**SET PROBLEM:**
Copy the lines of the listing below verbatim, from the line containing "Plan du site (461, 768)" through the line containing "Hello. How can we help you? (174, 257)", including both of those lines.

* START *

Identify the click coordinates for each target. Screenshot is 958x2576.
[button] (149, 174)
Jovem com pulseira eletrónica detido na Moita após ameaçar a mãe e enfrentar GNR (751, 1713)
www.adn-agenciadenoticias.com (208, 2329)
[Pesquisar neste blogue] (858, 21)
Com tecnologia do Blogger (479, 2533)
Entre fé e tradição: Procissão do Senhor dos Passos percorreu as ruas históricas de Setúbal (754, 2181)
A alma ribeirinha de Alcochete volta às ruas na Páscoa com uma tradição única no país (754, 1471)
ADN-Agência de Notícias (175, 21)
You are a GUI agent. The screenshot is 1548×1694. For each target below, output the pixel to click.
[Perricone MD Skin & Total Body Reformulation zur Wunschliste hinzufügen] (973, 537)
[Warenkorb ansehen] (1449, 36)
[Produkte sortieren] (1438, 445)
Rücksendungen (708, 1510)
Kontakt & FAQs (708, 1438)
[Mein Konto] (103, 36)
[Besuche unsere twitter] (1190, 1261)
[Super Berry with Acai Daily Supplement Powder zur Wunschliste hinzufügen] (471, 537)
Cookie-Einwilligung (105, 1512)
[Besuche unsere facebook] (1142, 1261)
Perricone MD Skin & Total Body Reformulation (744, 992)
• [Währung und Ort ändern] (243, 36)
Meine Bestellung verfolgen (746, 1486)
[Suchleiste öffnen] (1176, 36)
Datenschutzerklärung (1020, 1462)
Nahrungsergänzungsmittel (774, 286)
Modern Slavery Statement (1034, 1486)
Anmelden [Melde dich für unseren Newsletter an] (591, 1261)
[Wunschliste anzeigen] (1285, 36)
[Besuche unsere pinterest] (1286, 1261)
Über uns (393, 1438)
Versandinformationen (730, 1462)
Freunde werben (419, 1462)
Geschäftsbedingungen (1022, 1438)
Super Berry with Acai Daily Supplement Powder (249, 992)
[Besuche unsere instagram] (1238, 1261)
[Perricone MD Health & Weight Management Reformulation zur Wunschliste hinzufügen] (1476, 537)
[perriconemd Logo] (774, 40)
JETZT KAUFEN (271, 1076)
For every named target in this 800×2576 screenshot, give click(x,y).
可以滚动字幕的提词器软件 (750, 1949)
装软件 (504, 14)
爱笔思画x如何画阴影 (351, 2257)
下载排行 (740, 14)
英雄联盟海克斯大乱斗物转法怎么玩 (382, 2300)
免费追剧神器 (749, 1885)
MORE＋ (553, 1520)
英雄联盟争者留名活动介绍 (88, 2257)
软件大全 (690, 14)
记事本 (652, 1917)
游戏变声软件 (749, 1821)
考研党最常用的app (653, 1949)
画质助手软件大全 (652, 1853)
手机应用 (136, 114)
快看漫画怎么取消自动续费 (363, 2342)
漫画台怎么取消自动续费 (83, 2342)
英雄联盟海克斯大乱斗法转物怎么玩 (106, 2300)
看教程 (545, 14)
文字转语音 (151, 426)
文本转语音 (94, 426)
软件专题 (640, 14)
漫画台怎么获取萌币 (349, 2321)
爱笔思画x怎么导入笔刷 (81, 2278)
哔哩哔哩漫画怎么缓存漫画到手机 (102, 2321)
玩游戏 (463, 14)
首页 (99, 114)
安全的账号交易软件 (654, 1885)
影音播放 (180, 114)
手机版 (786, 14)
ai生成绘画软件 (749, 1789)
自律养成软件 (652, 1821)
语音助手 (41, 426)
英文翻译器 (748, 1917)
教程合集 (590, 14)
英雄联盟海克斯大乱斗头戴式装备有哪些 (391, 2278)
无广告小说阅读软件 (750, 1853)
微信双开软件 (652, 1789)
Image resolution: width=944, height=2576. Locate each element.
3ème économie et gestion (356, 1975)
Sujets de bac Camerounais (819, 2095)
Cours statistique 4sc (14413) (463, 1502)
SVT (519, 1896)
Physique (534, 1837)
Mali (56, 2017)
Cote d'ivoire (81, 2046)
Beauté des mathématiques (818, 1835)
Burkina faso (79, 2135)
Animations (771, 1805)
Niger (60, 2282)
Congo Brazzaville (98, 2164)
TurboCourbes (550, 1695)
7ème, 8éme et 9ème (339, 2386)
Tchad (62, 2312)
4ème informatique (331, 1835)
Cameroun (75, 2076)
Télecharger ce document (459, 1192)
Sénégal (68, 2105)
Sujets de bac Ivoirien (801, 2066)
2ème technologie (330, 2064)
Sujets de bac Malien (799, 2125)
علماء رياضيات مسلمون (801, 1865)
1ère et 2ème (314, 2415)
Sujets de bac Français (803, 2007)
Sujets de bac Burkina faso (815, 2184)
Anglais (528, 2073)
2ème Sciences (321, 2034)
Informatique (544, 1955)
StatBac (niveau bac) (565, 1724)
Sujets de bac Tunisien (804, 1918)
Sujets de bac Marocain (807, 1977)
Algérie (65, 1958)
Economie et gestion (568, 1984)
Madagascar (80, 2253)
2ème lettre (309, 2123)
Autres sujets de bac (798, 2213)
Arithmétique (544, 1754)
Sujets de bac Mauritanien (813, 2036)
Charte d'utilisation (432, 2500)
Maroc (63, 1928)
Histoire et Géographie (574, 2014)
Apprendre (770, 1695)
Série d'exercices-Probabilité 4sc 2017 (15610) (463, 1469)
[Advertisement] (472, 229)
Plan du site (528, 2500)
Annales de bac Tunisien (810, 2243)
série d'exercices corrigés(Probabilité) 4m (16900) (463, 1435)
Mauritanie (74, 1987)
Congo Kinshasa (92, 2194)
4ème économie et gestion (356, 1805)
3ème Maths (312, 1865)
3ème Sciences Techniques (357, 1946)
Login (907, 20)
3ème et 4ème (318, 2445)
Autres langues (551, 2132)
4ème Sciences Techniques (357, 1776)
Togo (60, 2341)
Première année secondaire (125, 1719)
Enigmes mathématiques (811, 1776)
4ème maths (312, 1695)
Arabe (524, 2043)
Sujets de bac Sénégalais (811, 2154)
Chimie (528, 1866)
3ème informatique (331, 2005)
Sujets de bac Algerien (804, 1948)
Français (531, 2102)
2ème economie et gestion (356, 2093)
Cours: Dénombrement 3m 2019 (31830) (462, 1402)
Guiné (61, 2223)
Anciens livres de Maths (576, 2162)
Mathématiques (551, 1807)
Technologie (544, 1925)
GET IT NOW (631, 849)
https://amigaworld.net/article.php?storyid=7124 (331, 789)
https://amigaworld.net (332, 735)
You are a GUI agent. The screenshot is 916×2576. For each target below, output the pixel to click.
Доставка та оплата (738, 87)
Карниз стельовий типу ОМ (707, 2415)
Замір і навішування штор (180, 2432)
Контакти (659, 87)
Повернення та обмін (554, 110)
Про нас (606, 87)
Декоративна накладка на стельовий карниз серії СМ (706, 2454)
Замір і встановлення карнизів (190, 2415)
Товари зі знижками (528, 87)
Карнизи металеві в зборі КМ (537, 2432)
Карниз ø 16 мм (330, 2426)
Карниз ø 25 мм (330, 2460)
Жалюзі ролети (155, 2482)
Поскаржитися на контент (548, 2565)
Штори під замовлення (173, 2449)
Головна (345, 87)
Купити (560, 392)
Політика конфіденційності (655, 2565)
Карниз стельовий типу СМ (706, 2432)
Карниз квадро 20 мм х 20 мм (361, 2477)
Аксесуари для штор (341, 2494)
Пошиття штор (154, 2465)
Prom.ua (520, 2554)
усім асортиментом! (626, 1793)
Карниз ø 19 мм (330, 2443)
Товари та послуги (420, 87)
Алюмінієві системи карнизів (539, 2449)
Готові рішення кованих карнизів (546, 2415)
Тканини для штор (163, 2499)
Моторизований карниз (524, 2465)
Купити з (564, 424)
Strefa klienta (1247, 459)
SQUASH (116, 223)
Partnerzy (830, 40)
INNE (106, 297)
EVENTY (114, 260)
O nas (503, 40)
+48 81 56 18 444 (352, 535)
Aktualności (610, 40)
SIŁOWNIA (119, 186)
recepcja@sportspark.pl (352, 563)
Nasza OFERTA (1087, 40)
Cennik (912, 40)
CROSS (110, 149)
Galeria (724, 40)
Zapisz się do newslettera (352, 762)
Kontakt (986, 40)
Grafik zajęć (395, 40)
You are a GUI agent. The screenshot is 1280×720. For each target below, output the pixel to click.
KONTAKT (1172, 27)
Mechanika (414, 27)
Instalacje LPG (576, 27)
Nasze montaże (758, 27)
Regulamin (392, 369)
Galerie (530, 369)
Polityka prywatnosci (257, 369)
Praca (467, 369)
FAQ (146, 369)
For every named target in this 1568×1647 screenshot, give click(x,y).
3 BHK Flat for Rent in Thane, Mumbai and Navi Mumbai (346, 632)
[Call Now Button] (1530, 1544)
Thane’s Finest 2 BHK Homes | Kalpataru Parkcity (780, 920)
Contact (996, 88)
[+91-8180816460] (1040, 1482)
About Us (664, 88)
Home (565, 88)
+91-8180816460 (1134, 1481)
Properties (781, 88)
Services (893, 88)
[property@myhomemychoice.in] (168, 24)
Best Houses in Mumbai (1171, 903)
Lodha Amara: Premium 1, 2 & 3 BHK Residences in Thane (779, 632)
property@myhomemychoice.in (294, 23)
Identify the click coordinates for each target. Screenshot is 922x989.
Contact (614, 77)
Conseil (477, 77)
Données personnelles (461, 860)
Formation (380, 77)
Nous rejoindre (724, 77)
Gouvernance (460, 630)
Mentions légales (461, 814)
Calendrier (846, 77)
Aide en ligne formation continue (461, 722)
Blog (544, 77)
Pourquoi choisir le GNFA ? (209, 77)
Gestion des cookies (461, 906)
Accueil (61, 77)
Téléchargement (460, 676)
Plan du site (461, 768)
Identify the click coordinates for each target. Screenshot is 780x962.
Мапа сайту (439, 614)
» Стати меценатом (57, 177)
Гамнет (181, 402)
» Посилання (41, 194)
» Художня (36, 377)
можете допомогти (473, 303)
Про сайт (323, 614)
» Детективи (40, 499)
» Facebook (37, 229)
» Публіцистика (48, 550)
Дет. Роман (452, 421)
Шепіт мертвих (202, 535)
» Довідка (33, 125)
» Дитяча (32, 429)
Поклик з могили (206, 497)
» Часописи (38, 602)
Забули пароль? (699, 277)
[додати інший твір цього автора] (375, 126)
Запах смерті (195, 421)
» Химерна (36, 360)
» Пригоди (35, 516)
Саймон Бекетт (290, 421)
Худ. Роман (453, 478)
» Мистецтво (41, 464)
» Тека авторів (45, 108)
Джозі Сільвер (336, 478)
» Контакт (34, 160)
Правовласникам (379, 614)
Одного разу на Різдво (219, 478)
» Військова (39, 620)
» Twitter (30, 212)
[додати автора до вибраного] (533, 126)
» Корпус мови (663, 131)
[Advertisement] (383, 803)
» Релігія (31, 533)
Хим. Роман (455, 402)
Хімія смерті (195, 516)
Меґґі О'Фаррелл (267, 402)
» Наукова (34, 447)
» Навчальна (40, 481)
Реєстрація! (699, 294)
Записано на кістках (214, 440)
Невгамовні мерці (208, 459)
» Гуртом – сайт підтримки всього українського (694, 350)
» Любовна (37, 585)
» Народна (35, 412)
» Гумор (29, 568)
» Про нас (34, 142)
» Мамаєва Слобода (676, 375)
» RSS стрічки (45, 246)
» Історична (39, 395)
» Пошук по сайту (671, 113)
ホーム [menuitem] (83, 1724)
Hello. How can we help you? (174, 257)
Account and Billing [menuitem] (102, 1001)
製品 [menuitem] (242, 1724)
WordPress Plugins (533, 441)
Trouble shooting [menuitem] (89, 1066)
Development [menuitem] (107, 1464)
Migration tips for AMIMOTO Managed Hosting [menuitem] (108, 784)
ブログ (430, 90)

* END *

**SOLUTION FOR THIS PROBLEM:**
Plan du site (461, 768)
Identify the click coordinates for each target. Screenshot is 780x962.
Мапа сайту (439, 614)
» Стати меценатом (57, 177)
Гамнет (181, 402)
» Посилання (41, 194)
» Художня (36, 377)
можете допомогти (473, 303)
Про сайт (323, 614)
» Детективи (40, 499)
» Facebook (37, 229)
» Публіцистика (48, 550)
Дет. Роман (452, 421)
Шепіт мертвих (202, 535)
» Довідка (33, 125)
» Дитяча (32, 429)
Поклик з могили (206, 497)
» Часописи (38, 602)
Забули пароль? (699, 277)
[додати інший твір цього автора] (375, 126)
Запах смерті (195, 421)
» Химерна (36, 360)
» Пригоди (35, 516)
Саймон Бекетт (290, 421)
Худ. Роман (453, 478)
» Мистецтво (41, 464)
» Тека авторів (45, 108)
Джозі Сільвер (336, 478)
» Контакт (34, 160)
Правовласникам (379, 614)
Одного разу на Різдво (219, 478)
» Військова (39, 620)
» Twitter (30, 212)
[додати автора до вибраного] (533, 126)
» Корпус мови (663, 131)
[Advertisement] (383, 803)
» Релігія (31, 533)
Хим. Роман (455, 402)
Хімія смерті (195, 516)
Меґґі О'Фаррелл (267, 402)
» Наукова (34, 447)
» Навчальна (40, 481)
Реєстрація! (699, 294)
Записано на кістках (214, 440)
Невгамовні мерці (208, 459)
» Гуртом – сайт підтримки всього українського (694, 350)
» Любовна (37, 585)
» Народна (35, 412)
» Гумор (29, 568)
» Про нас (34, 142)
» Мамаєва Слобода (676, 375)
» RSS стрічки (45, 246)
» Історична (39, 395)
» Пошук по сайту (671, 113)
ホーム [menuitem] (83, 1724)
Hello. How can we help you? (174, 257)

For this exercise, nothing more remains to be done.